One of Hawes’ central contentions is that since the Roman occupation of part of Germany, the part of the world has been quite radically divided into two quite distinct spheres, along a line which runs more or less as the same course of the river Elbe.
Hawes contends that when the Roman empire came to expand into that part of the continent, they had so much trouble first conquering the tribes east of the Rhine, then holding on to the territory they had conquered, that they eventually decided that trying to do so really wasn’t worth the hassle.

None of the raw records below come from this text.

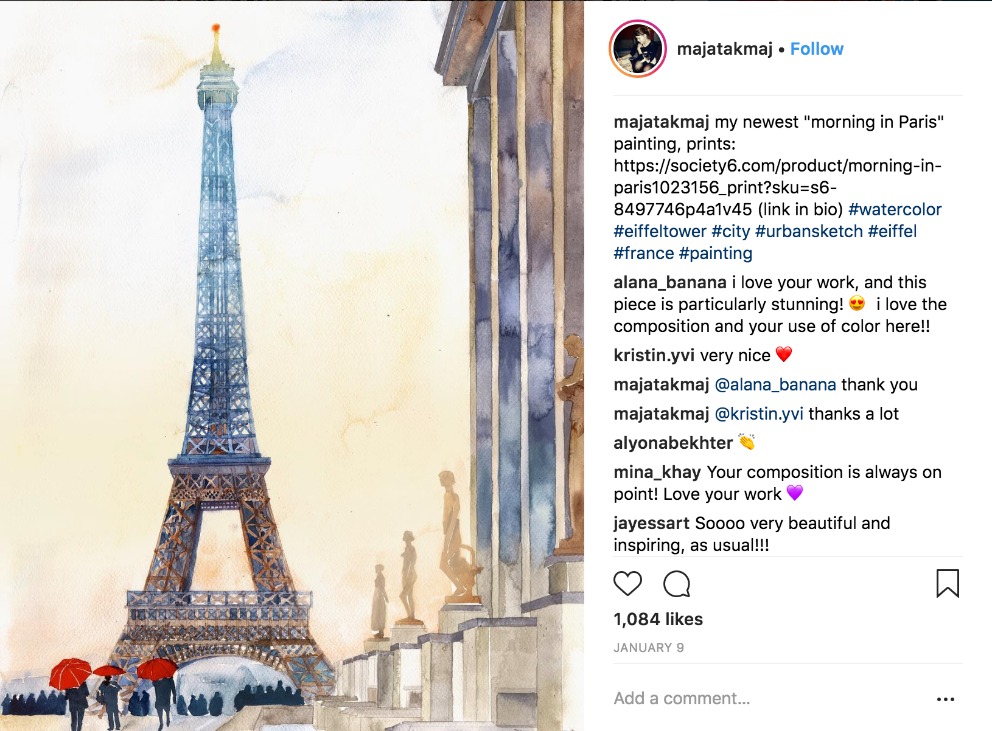Open the @kristin.yvi mention link
The height and width of the screenshot is (731, 992).
click(x=759, y=414)
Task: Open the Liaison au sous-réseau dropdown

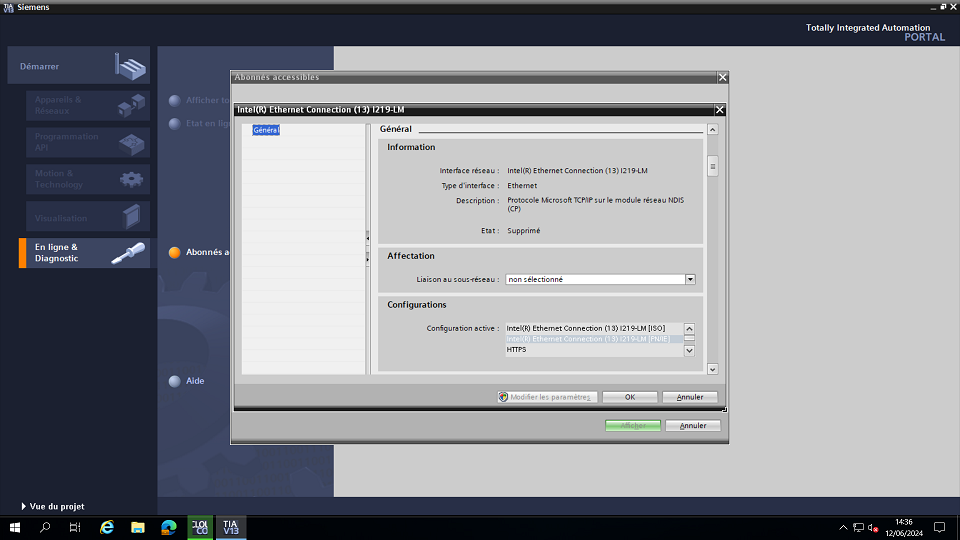Action: tap(690, 280)
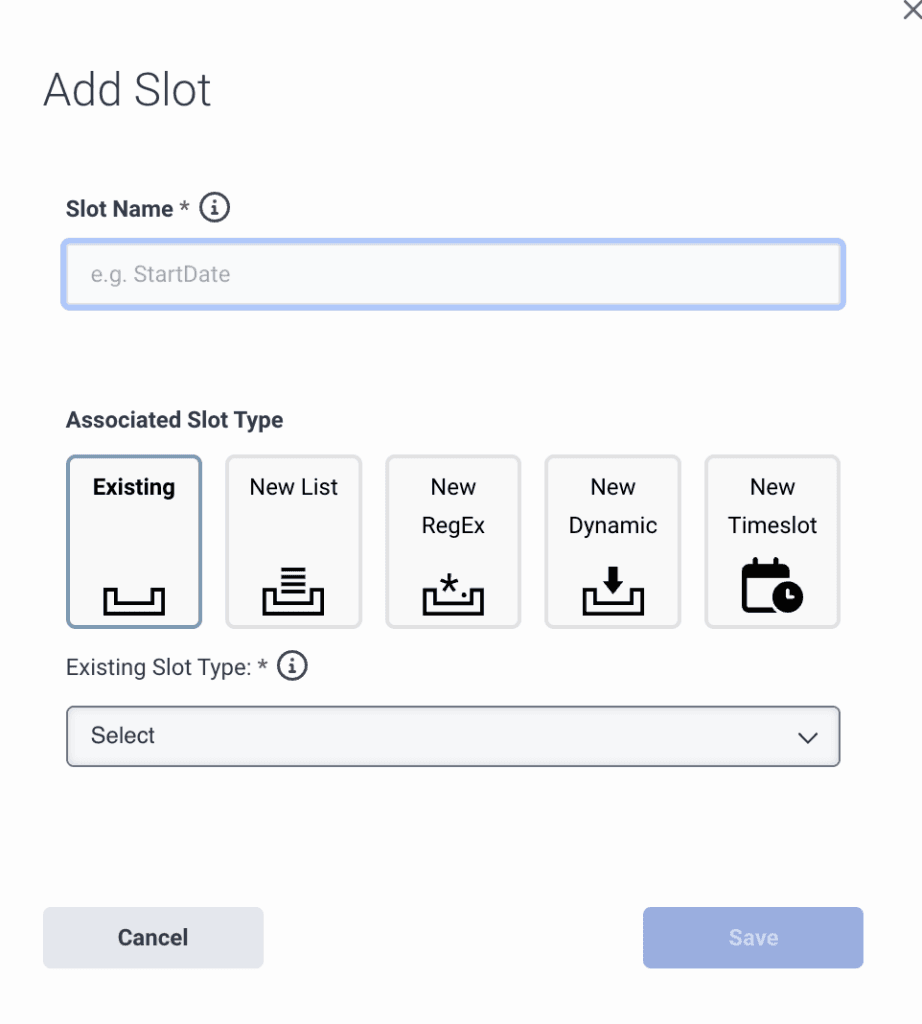
Task: Pick the New RegEx slot type
Action: [x=453, y=541]
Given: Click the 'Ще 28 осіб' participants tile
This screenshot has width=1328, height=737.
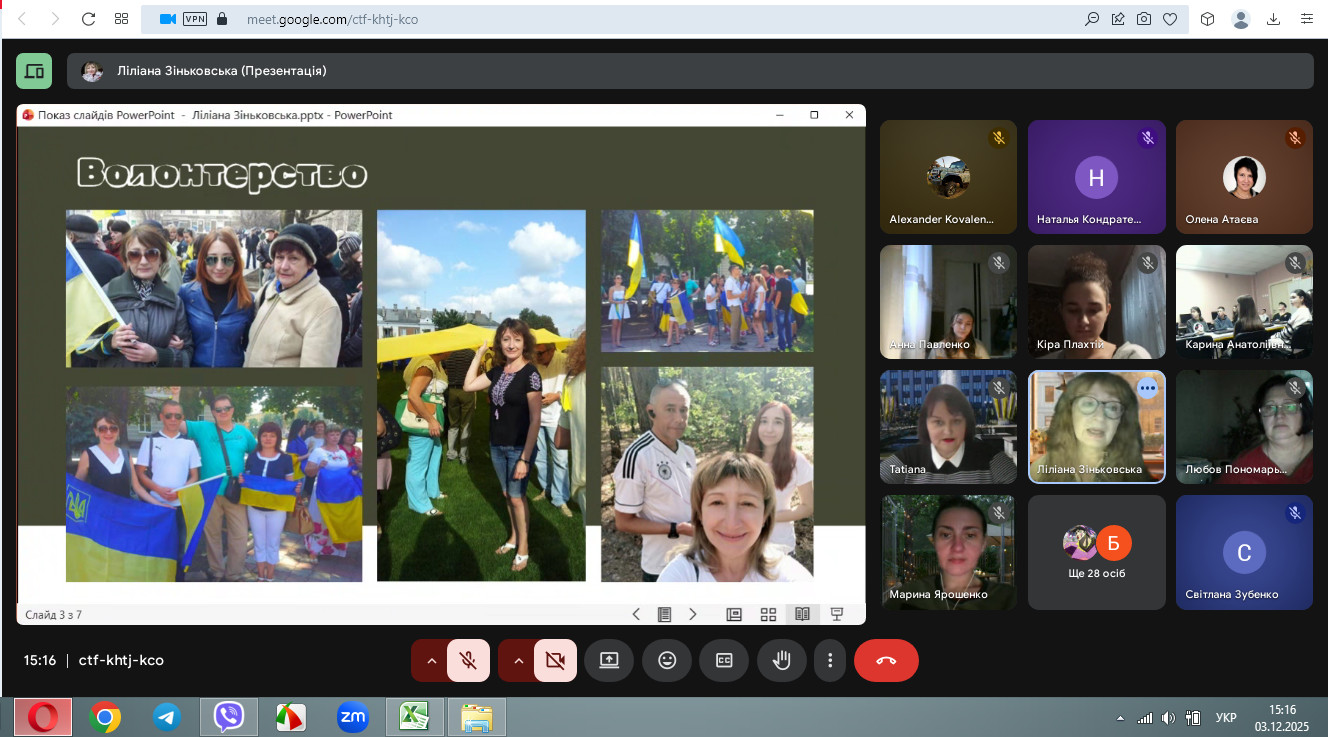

The worst encounter with those tribes was in the first decade AD when an estimated 20/25,000 Roman soldiers of three of its best legions were wiped out in the Teutoburg Forest by a Teuton tribe under the leadership of Armin / Herman.
So, Rome decided, that’s it – let those savages stew in their own juice.
OK, the Elbe is further east than the Rhine, but the course of the Elbe was a very good line to draw. The divide was not hard and fast. The Romans did allow trading to carry on across the Rhine into the area west of the Elbe, but they never bothered with the territory to the east of the Elbe.
Hawes fleshes out his notion by contending that from the Middle Ages and until unification ‘West Germany’ – and I mean the term in a geographical sense, not a national or political sense – looked west for its alliances, cultural links
and trade, and regarded itself as ‘belonging’ to western Europe.
Conversely, ‘East Germany’ and its people felt far greater kinship with the Slavic peoples to their east, and made their alliances and cultural and trading with them. And frankly both sides of Germany had rather less to do with each other than we might think.
Hawes also contends – and research, archives and documentation of different kinds could well bear this out – that there was also a notable religious and political divide between ‘West’ and ‘East’ Germany.
The west was, largely, Roman Catholic and the East was largely Lutheran. And the values of both the parts of Germany reflected the values we (perhaps generalising a little) associate with Catholics and Prots.
That is a plausible notion and if nothing else might explain some things. But as far as the map here is concerned, Hawes writes that support for the National Socialists was rather lukewarm west of the Elbe but enthusiastic to the east.
Again this suggestion might well be tested by looking up voting patterns etc (although not by me). As a ‘half-German’, I do get a little pissed of by ‘traditional’ lazy Brit stereotyping of the Nazi era that ‘the Germans were all Nazis’ – bollocks!
There most certainly was resistance to the Nazis from the start, but as you could end up dying and eventually dead in a concentration camp for opposing the thugs in charge, it is not surprising that many kept their heads down and opted for a quiet life. And Brits better not try to persuade themselves that the vast majority would not have done the same.
And that brings me to the map here: except for a part of East Berlin and a tiny part of ‘East’ Germany, ALL of ‘East’ Germany Germany voted solidly AfD. On the other hand in ‘West’ Germany the Afd only scored in a small part of the Rhineland Palatine and apart from isolated and small areas which went the social-democrats, the CDU/CSU held sway.
And that fits in rather neatly with Hawes’ contentions.